The Netflix experience is driven by a number of Machine Learning algorithms: personalized ranking, page generation, search, similarity, ratings, etc. On the 6th of January, we simultaneously launched Netflix in 130 new countries around the world, which brings the total to over 190 countries. Preparing for such a rapid expansion while ensuring each algorithm was ready to work seamlessly created new challenges for our recommendation and search teams. In this post, we highlight the four most interesting challenges we’ve encountered in making our algorithms operate globally and, most importantly, how this improved our ability to connect members worldwide with stories they'll love.

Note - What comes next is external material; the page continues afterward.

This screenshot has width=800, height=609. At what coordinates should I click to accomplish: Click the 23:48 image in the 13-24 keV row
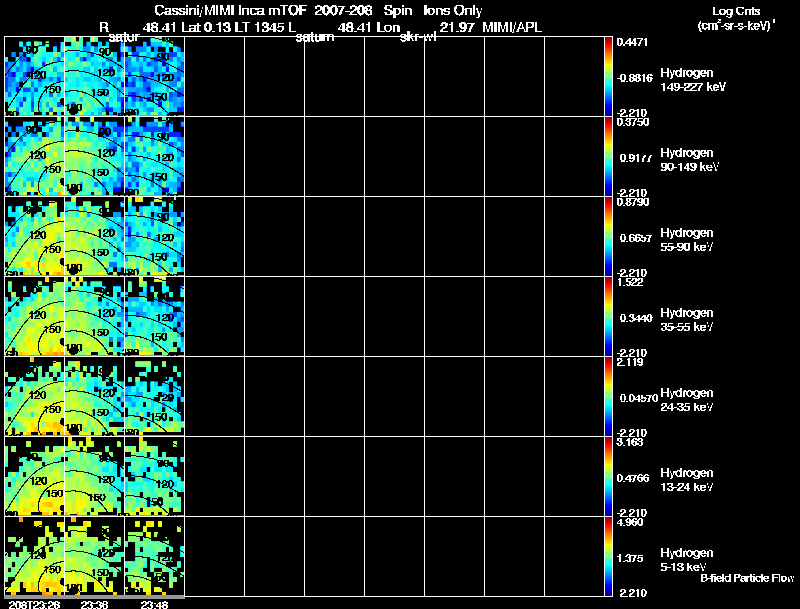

Challenge 1: Uneven Video Availability
Before we can add a video to our streaming catalog on Netflix, we need to obtain a license for it from the content owner. Most content licenses are region-specific or country-specific and are often held to terms for years at a time. Ultimately, our goal is to let members around the world enjoy all our content through global licensing, but currently our catalog varies between countries. For example, the dystopian Sci-Fi movie “Equilibrium” might be available on Netflix in the US but not in France. And “The Matrix” might be available in France but not in the US. Our recommendation models rely heavily on learning patterns from play data, particularly involving co-occurrence or sequences of plays between videos. In particular, many algorithms assume that when something was not played it is a (weak) signal that someone may not like a video, because they chose not to play it. However, in this particular scenario we will never observe any members who played both “Equilibrium” and “The Matrix”. A basic recommendation model would then learn that these two movies do not appeal to the same kinds of people just because the audiences were constrained to be different. However, if these two movies were available to the same set of members, we would likely observe a similarity between the videos and between the members who watch them. From this example, it is clear that uneven video availability potentially interferes with the quality of our recommendations.
Our search experience faces a similar challenge. Given a (partial) query from a member, we want to present the most relevant videos in the catalog. However, not accounting for availability differences reduces the quality of this ranking. For example, the top results for a given query from a ranking algorithm unaware of availability differences could include a niche video followed by a well-known one in a case where the latter is only available to a relatively small number of our global members and the former is available much more broadly.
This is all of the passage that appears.